One Battle After Another
Paul Thomas Anderson returns to top form with a madcap, brutal comic thriller starring Leonardo DiCaprio as an addict on the run.
The revolution will not be televised: Teyana Taylor in action
Image courtesy of Warner Bros.
There are few filmmakers around today whose work is as consistently cinematic, powerful and daring as that of Paul Thomas Anderson. But as so often with directors of his calibre and originality, Anderson’s films do not always register with audiences, although they are invariably hard to ignore. Returning to the source material of the great American novelist Thomas Pynchon, if only loosely (his 2014 Inherent Vice also drew on Pynchon), Anderson’s world here is a bracing mix of the recent past and the present and perhaps even the future. Utilising his characteristic use of long takes, close-ups and flawed protagonists, the director detonates a shocking and kinetic narrative about a divided America. Weaving numerous incendiary themes into his fabric – racism, parenthood, addiction, bigotry, revolution, white supremacy and illegal immigration – Anderson leaves the mind reeling.

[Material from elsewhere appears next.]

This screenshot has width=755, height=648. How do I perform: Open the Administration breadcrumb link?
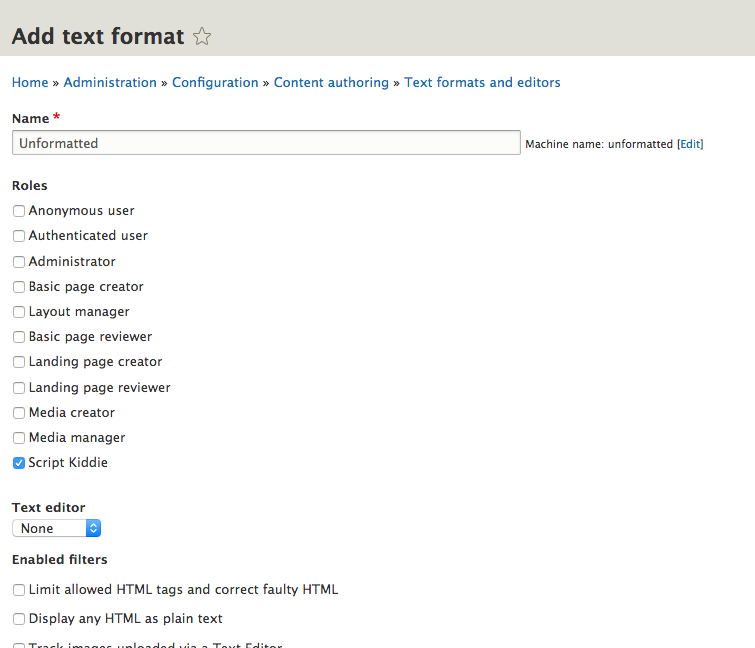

Starting some sixteen years in the past, the film asserts its cinematic élan with a striking opening shot of the revolutionary Perfidia Beverly Hills (an unfiltered Teyana Taylor) striding alongside a flyover, beneath which cowers an immigrants’ detention centre. Anderson has composed it like a split screen image, separating the have-nots beneath from those who have speeding along the freeway. It’s a striking pictorial metaphor and Anderson retains a strong visual command throughout. He has also mustered excellent work from his regular contributors, in particular his cinematographer Michael Bauman, editor Andy Jurgensen and composer Jonny Greenwood, the latter whose propulsive, dissonant score helps to keep the viewer’s nerves on edge.
What follows is merciless as Perfidia, a member of the revolutionary group ‘French 75’, rescues a group of immigrants, while taking time to demean one Col. Steven J. Lockjaw (Sean Penn), an act of humiliation from which he draws a strange sexual excitement. Perfidia is quite a sexual being herself, although she reserves her passion (and her body) for explosives specialist Bob Ferguson (a twitchy Leonardo DiCaprio), seeming to get her own kicks from Bob’s techno talk of pyrotechnics.
Beneath all the violence and kinetic action there are layers of black humour that alleviate the darkness. DiCaprio’s anti-hero Bob Ferguson, a revolutionary who has gone to seed, is certainly a comic if tragic figure, who spends half the movie running around (and driving in) his dressing gown, half stoned. On the other side of the dramatic spectrum, Sean Penn delivers one of his most chilling displays of male chauvinism, dented by a dodgy gait (a war wound?) and facial tic. He is a genuinely frightening presence, whose amoral stance wires the movie. One should also point out the welcome presence of newcomer Chase Infiniti, who provides the heart and pulse of the film, as the daughter of the revolutionary Perfidia and apparently the only American schoolgirl without a mobile phone. Meanwhile, Anderson himself provides us with a bravura piece of filmmaking which even at 161 minutes never stops for a breath. He has packed so much into his movie, culturally, politically and historically, along with an array of colourful characters, that another fifteen minutes would not have gone amiss.
JAMES CAMERON-WISLON
Cast: Leonardo DiCaprio, Sean Penn, Benicio del Toro, Regina Hall, Teyana Taylor, Chase Infiniti, Alana Haim, Wood Harris, Shayna McHayle, Paul Grimstad, Dijon Duenas, Tony Goldwyn, Starletta DuPois, D.W. Moffett, Kevin Tighe, Jim Downey, Eric Schweig, Tisha Sloan, James Raterman, April Grace, and the voice of Jena Malone.
Dir Paul Thomas Anderson, Pro Adam Somner, Sara Murphy and Paul Thomas Anderson, Screenplay Paul Thomas Anderson, inspired by the 1990 novel Vineland by Thomas Pynchon, Ph Michael Bauman, Pro Des Florencia Martin, Ed Andy Jurgensen, Music Jonny Greenwood, Costumes Colleen Atwood.
Ghoulardi Film Company-Warner Bros.
161 mins. USA. 2025. UK and US Rel: 26 September 2025. Cert. 15.